Zespół Fornalika nie może też zrzucać winy na karb braku szczęścia. Bo równie dobrze wygrać mogła Pogoń - w końcówce spotkania piłka co rusz lądowała centymetry obok słupka, albo ze swej roli dobrze wywiązywał się Matko Perdijić.
Lecz przez większość spotkania to goście dominowali na boisku. Wystarczyło, by w 12 minucie Łukasz Janoszka celniej przymierzył z piątego metra. Niepilnowany "Ecik" dopadł do podania Grzyba i mając przed sobą niemal całą bramkę pustą, uderzył na długi słupek, czyli tam, gdzie akurat znajdował się bramkarz. - Dałem mu szansę na interwencję - wzdychał Janoszka. Jego niecelność nie zraziła kolegów i atakowali oni dalej, ale z minuty na minutę mieli coraz gorzej nastawione celniki. Zresztą amunicji w magazynku też brakowało. Osamotniony w napadzie Sobiech był w zasadzie niewidoczny, a wprowadzony po przerwie Marcin Zając też nie potrafił zasiać popłochu w polu karnym rywala.
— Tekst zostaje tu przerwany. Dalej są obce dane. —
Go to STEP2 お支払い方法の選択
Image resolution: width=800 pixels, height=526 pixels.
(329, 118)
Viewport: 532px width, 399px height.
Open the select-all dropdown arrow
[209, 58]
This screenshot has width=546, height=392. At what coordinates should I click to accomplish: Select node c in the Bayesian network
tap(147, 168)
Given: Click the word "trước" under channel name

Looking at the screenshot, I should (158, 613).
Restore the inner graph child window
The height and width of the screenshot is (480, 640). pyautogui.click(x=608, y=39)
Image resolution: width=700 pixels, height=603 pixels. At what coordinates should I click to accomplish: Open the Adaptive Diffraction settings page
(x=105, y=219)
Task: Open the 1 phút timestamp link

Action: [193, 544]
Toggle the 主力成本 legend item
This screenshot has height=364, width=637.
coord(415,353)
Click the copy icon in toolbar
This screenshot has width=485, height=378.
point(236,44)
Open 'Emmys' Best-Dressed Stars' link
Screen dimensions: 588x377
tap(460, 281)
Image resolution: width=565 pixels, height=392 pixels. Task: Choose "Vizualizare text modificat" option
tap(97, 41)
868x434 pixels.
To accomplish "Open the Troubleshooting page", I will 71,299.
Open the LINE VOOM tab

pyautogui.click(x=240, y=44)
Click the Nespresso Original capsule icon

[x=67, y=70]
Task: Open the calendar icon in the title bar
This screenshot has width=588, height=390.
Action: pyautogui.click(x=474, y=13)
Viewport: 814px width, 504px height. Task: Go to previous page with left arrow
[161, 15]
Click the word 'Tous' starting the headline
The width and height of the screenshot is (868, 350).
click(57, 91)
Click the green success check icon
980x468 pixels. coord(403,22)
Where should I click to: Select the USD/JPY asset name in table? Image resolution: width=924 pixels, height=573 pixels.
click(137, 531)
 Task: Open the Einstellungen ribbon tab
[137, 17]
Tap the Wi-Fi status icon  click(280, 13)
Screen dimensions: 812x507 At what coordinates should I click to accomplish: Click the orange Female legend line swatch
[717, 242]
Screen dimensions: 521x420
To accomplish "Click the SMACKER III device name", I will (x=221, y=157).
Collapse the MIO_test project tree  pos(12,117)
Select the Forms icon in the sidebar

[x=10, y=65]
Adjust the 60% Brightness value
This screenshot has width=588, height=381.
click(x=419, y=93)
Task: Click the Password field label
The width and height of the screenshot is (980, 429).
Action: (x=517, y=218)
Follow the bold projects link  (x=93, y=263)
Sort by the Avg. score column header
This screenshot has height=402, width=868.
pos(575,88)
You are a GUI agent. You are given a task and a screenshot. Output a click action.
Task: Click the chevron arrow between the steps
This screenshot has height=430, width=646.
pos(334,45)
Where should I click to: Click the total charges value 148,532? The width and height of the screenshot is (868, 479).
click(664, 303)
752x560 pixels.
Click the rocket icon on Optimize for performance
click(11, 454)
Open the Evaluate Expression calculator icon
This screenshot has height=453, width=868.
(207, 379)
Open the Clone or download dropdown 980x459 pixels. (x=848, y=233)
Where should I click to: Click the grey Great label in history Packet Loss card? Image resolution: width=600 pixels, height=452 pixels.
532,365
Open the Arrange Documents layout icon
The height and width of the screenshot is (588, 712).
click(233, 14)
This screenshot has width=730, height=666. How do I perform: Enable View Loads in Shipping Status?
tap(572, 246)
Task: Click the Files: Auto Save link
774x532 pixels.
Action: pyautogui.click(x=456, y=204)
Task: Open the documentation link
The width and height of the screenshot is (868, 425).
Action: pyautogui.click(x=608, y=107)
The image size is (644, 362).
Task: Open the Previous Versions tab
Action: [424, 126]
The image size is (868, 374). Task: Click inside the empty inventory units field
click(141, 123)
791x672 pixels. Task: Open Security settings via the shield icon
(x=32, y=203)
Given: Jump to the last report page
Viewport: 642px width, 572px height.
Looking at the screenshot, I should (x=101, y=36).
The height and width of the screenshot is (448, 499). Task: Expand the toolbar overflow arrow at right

O przewadze "Niebieskich" świadczy zresztą fakt, że przez 90 minut wykonali aż 13 rzutów rożnych. Zaś sposób ich egzekwowania świadczy o dyspozycji chorzowian. Praktycznie żaden z nich nie okazał się równoznaczny ze stworzeniem sobie okazji do zdobycia bramki! Jakby tego było mało, "Portowcy", którzy przed meczem stracili trzech napastników, w kwadrans po rozpoczęciu spotkania stracili czwartego - Marcina Klatta. Tego Ruch też nie był w stanie wykorzystać. - Nie skorzystaliśmy z okazji do osiągnięcia sukcesu, bardzo tego żałujemy - przyznawał Piotr Stawarczyk.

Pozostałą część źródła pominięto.